Nach dem Dollfuß-Unternehmen stand Italien in sehr starker und ablehnender Haltung gegenüber Deutschland und ließ durchblicken, daß gerade Italien das Land sein würde, das alles gegen diesen Anschluß tun würde. Der Führer hat deshalb neben der internen Beruhigung des Verhältnisses Deutschland zu Österreich durch Herrn von Papen seinerseits versucht, in der Einstellung Mussolinis zu dieser Frage eine Änderung herbeizuführen. Er ging aus diesem Grunde damals kurz darauf nach Venedig, kann auch sein, daß es vorher war; jedenfalls war er bemüht, hier eine andere Auffassung zu erreichen.

Ich hingegen stand auf dem Standpunkt, daß bei allem sonstigen Übereinstimmen auf – sagen wir mal – philosophischer Grundlage: Faschismus -Nationalsozialismus mir der Anschluß meines Brudervolkes erheblich wichtiger sei wie diese Übereinstimmung. Und wenn sie nicht mit Mussolini ginge, müßte es gegen Mussolini gehen.

+++++

• Aufgabe:
Zum Auszug über den Anschluss Österreichs:
(a) Wohin reiste der Führer, um Mussolinis Einstellung zu ändern?
(b) Durch wen sollte das Verhältnis zwischen Deutschland und Österreich intern beruhigt werden?
(c) Was galt im zweiten Absatz als erheblich wichtiger als die Übereinstimmung auf philosophischer Grundlage?

• Rohdaten:
+++++

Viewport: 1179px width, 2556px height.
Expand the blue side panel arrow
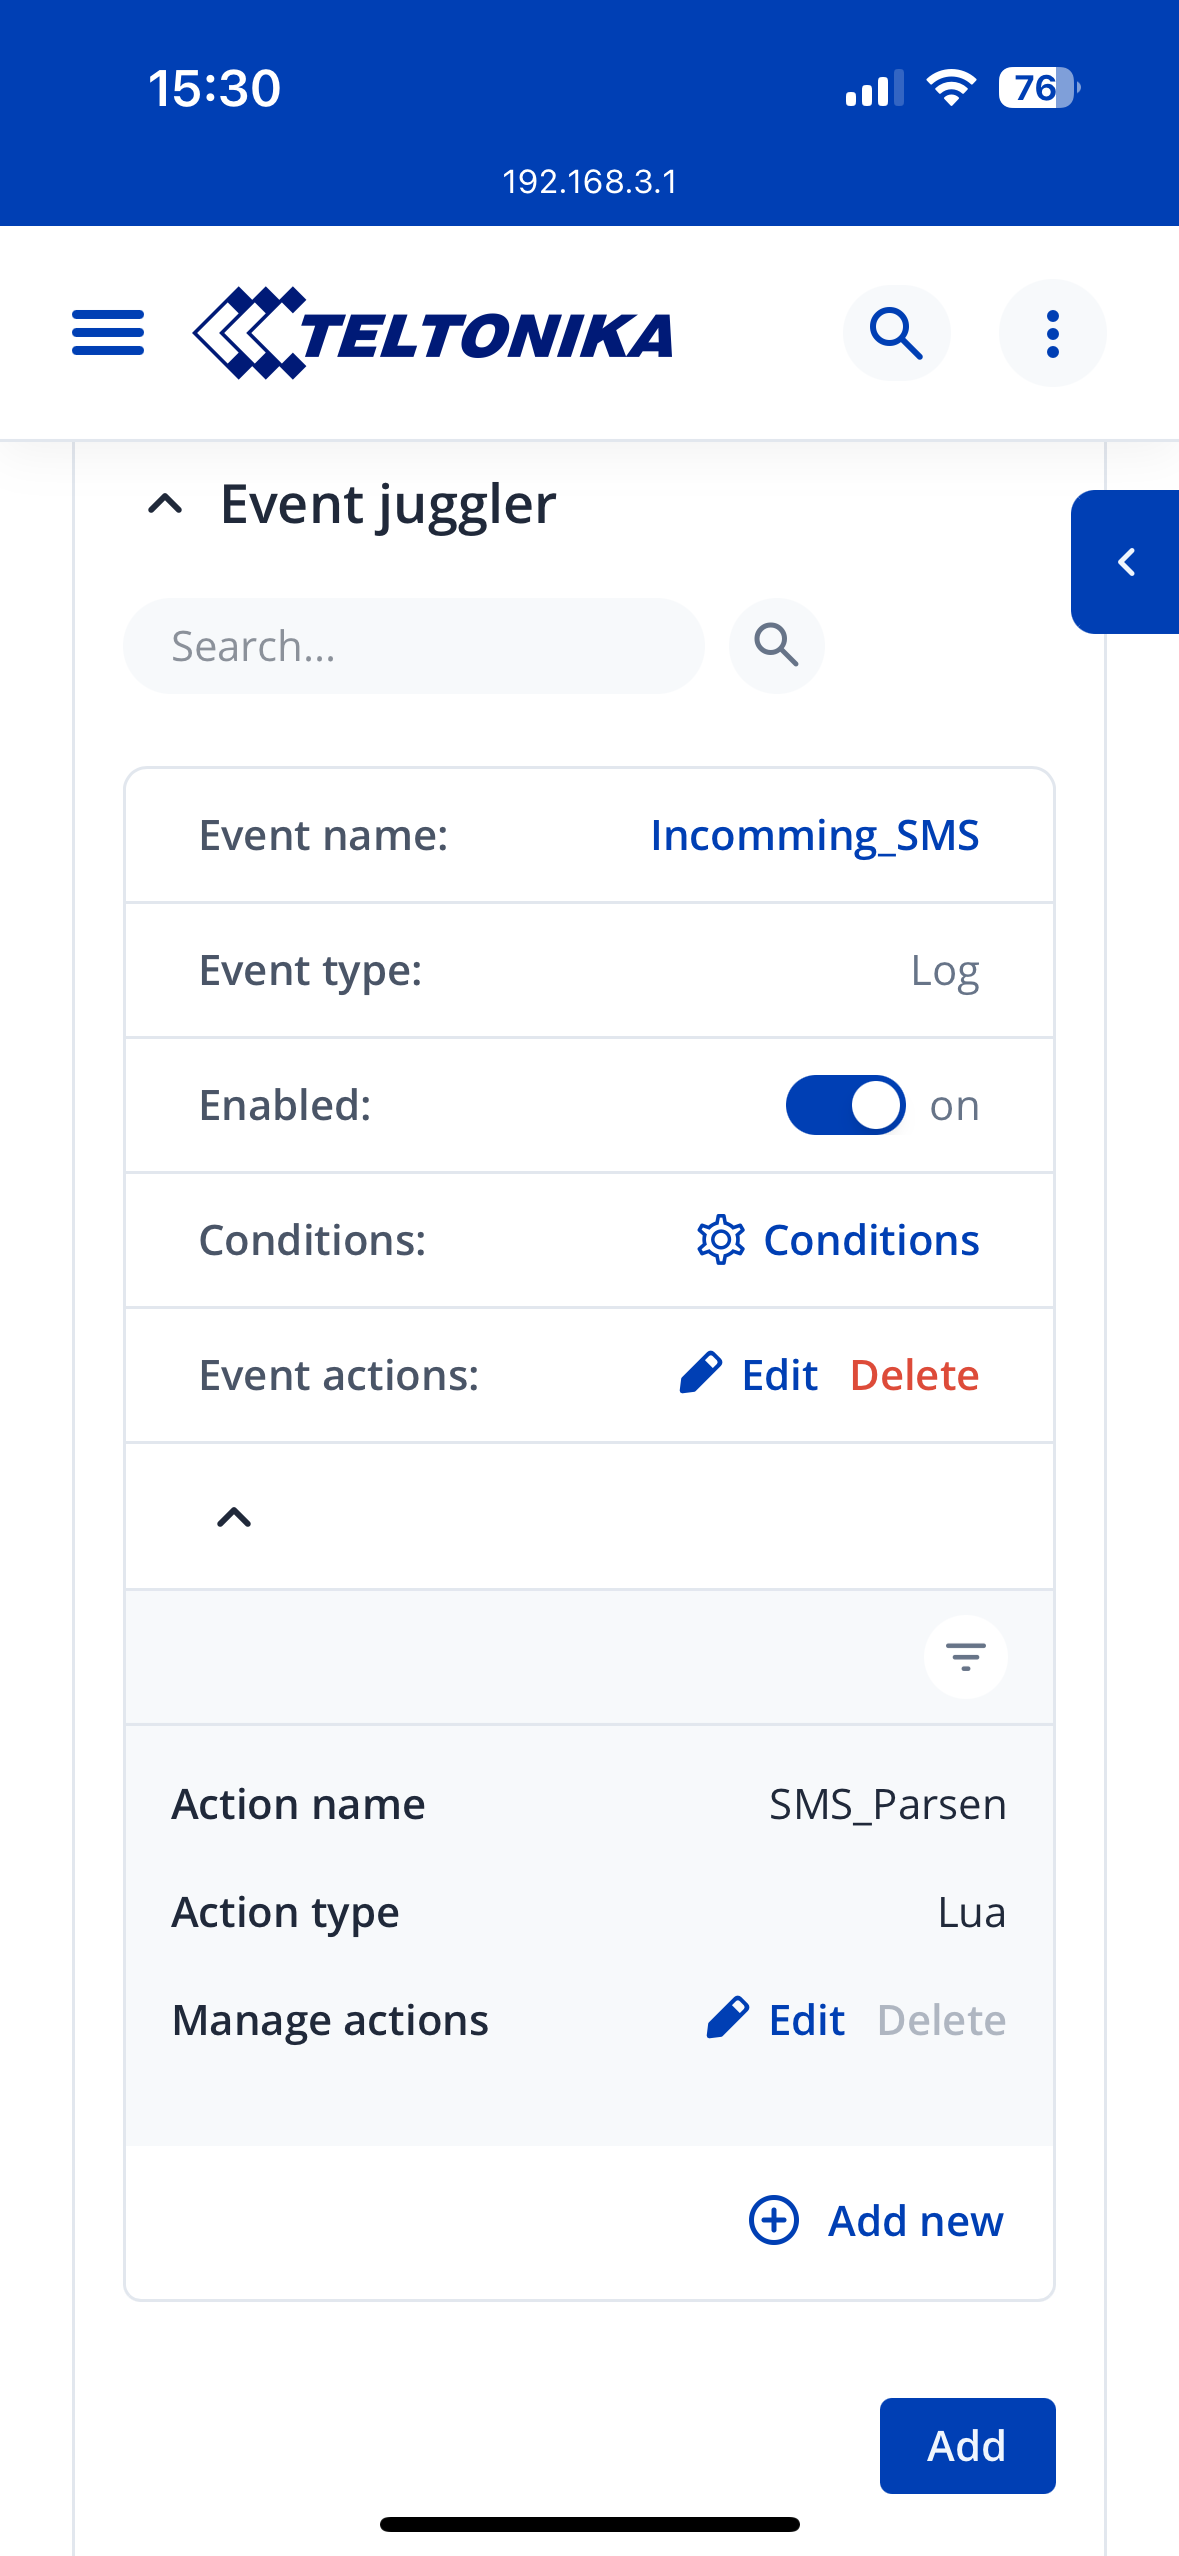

+++++

• Richtige Antwort:
(a) Nach Venedig.
(b) Durch Herrn von Papen.
(c) Der Anschluss des Brudervolkes.